Brief -> Put the lines from the one containing "The image size is (1079, 610)." through the one containing "pyautogui.click(x=595, y=301)" into a numbered list, skipping any blank lines.

Data provided ->
»»

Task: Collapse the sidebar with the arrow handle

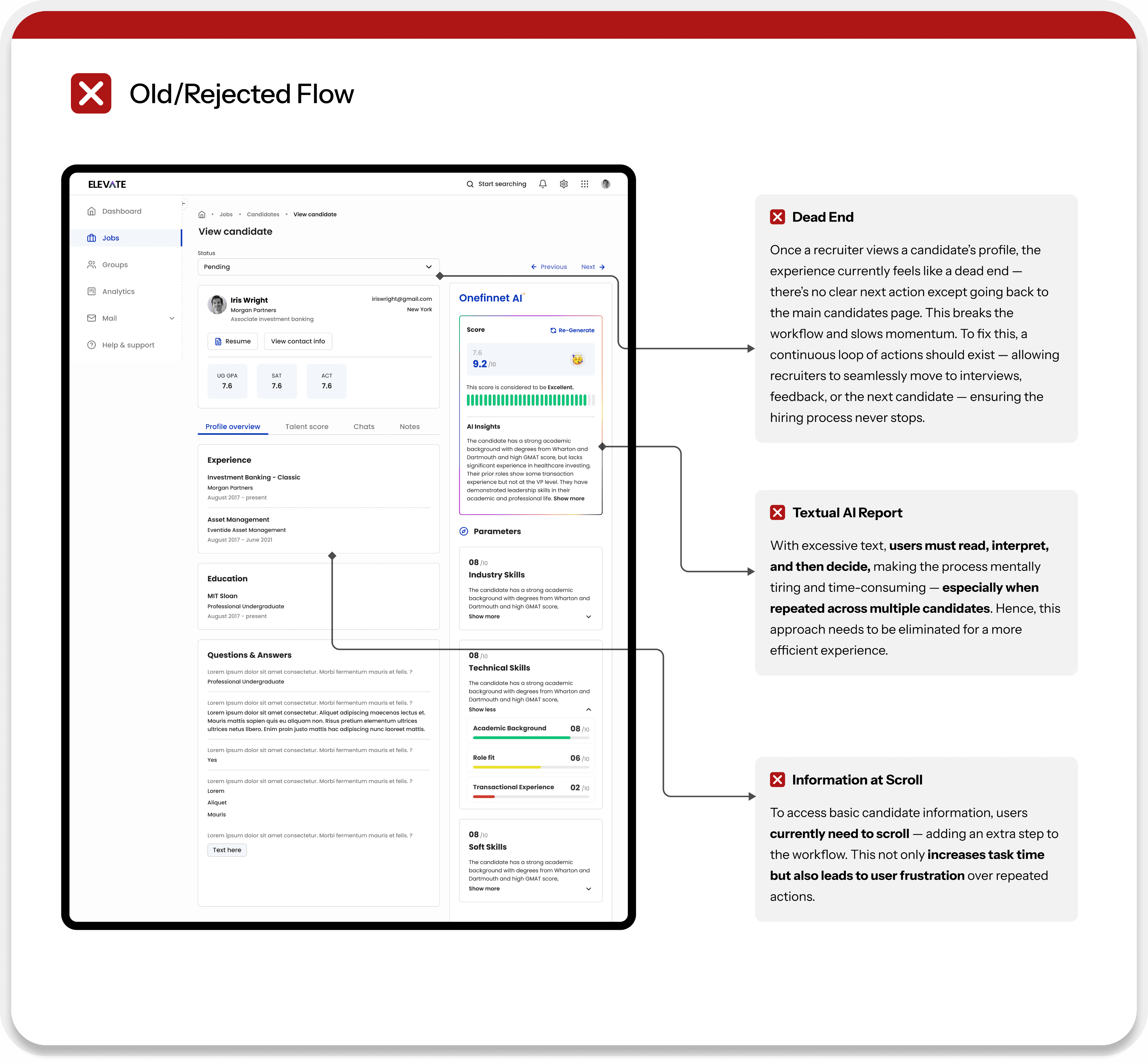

««
»»

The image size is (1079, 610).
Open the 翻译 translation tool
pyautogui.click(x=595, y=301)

««
»»

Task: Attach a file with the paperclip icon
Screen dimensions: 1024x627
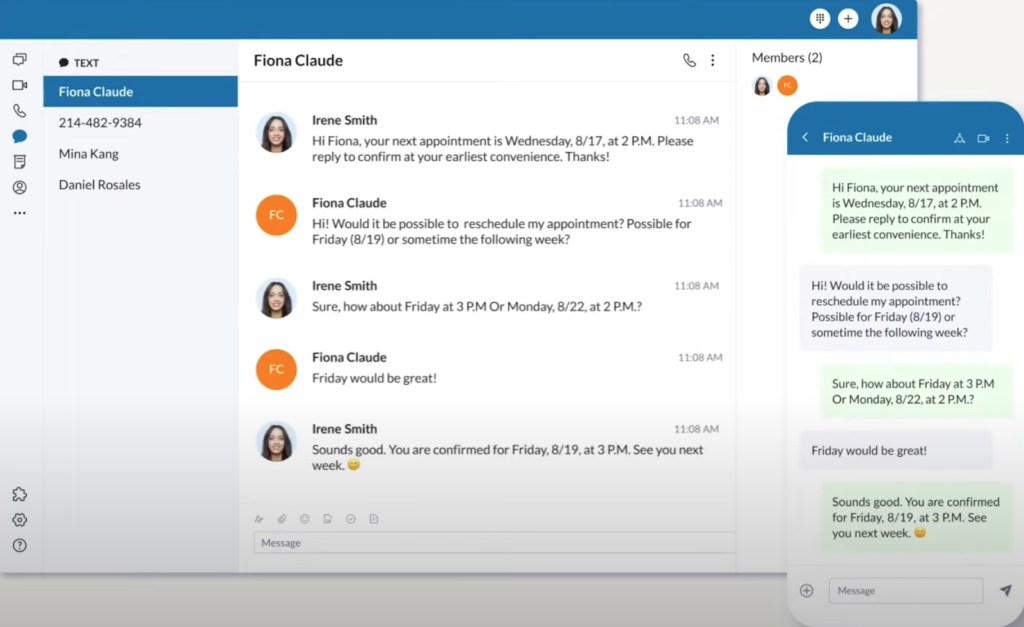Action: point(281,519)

««

Problem solution ->
1. The image size is (1079, 610).
2. Open the 翻译 translation tool
3. pyautogui.click(x=595, y=301)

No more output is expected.